= Beatrice Six =

Six wrongfully convicted in 1989 in United States

The Beatrice Six are Joseph White, Thomas Winslow, Ada JoAnn Taylor, Debra Shelden, James Dean and Kathy Gonzalez, who were falsely found guilty in 1989 of the 1985 rape and murder of Helen Wilson in Beatrice, Nebraska and served prison terms before being exonerated in 2009.

The conviction was one of five confessions which were obtained under threats that they would be given the death penalty if they did not. Additionally, Dr. Reena Roy, the Nebraska State Patrol forensic scientist who performed blood and semen analysis, was never called to the stand to testify during the case, despite her analysis determining that none of the defendants on trial were a specific match to blood or semen found at the scene. In 2008, DNA evidence implicated Bruce Allen Smith, an original prime suspect in the murder who had died in 1992, and all of the Beatrice Six were exonerated the following year.

Most of the defendants were persuaded by the police psychologist, Wayne Price, that they had repressed memories of the crime. White, who maintained his innocence, demanded the examination of DNA evidence that led to their exoneration and then filed a Federal civil rights lawsuit against Gage County, Nebraska on behalf of all six defendants, which went to trial in January 2014; White had by then died in a workplace accident in 2011. In July 2016, a jury awarded them $28 million. The county's appeal reached the Supreme Court of the United States, which declined to hear the case on March 4, 2019.

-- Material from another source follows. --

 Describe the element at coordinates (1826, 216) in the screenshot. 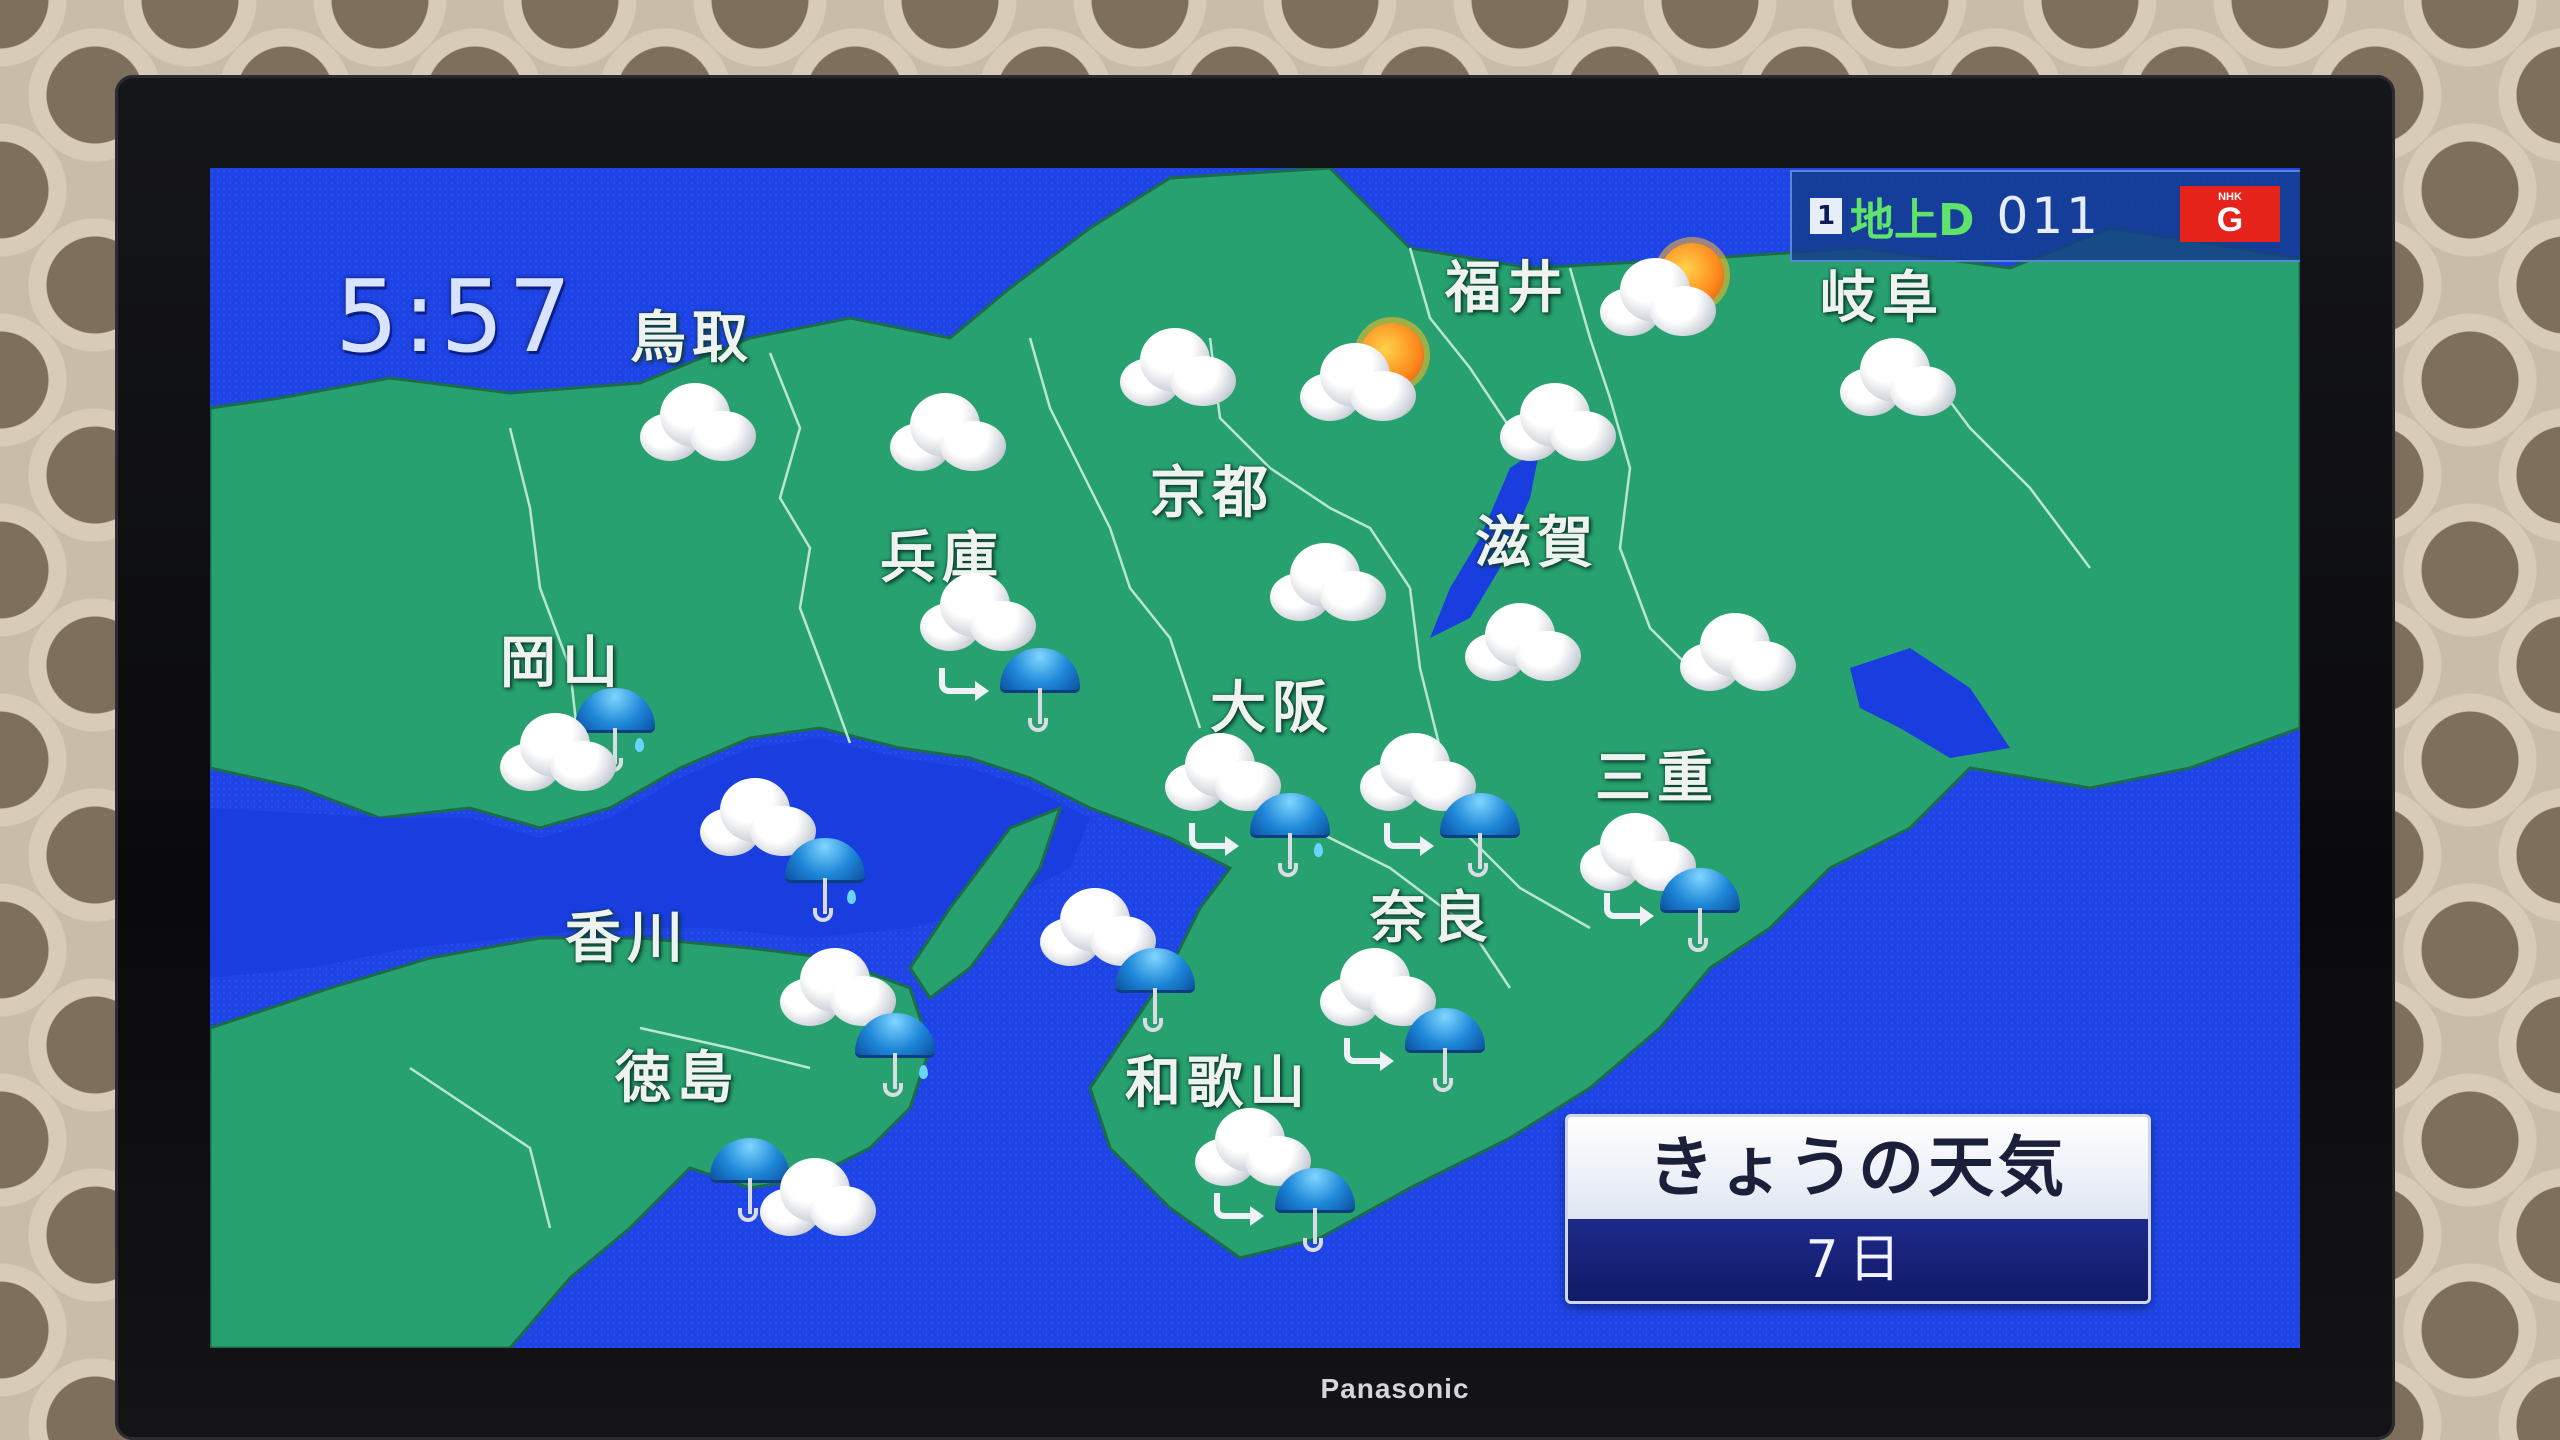

I see `channel-index: 1` at that location.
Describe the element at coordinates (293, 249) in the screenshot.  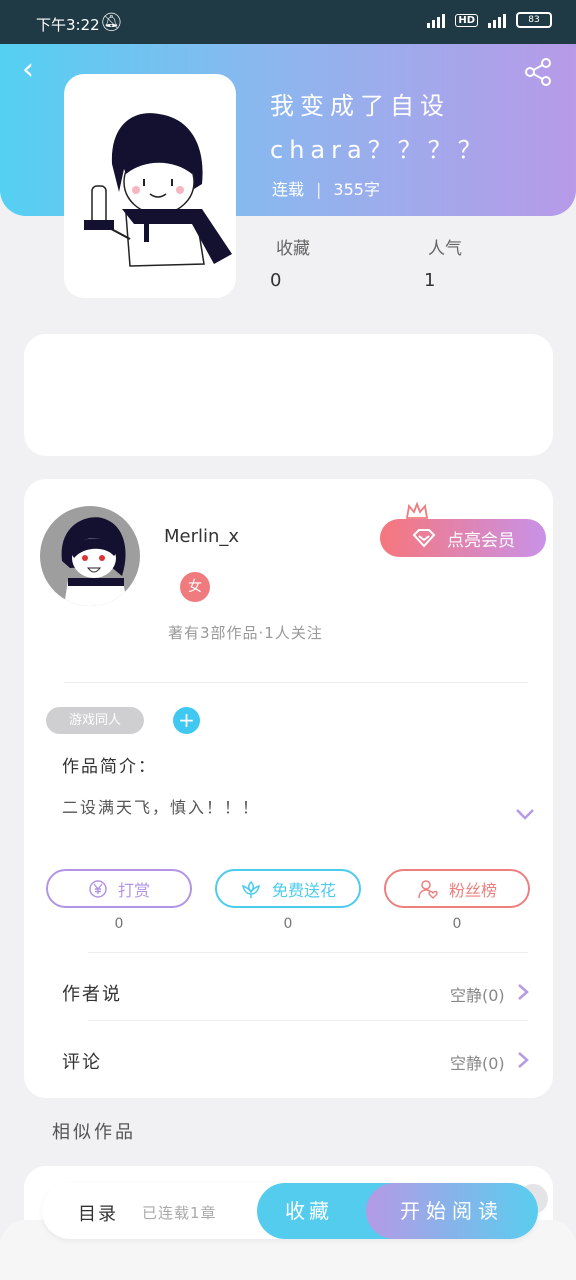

Gage County had to raise property taxes to the maximum amount permitted under the law in order to pay the jury award. It was expected that the county would make payments twice a year after property taxes were collected; the Beatrice Six, including the heirs of White, received their first payment in June 2019. The payments were completed in the span of four years, with the final payment occurring in March 2023 and the tax increases expiring in January 2023.

An HBO Original six-part documentary series about the Beatrice Six, the murder, investigation, trial, exoneration, civil suits and aftermath titled Mind Over Murder was released in 2022, with the first episode airing on Monday, June 20.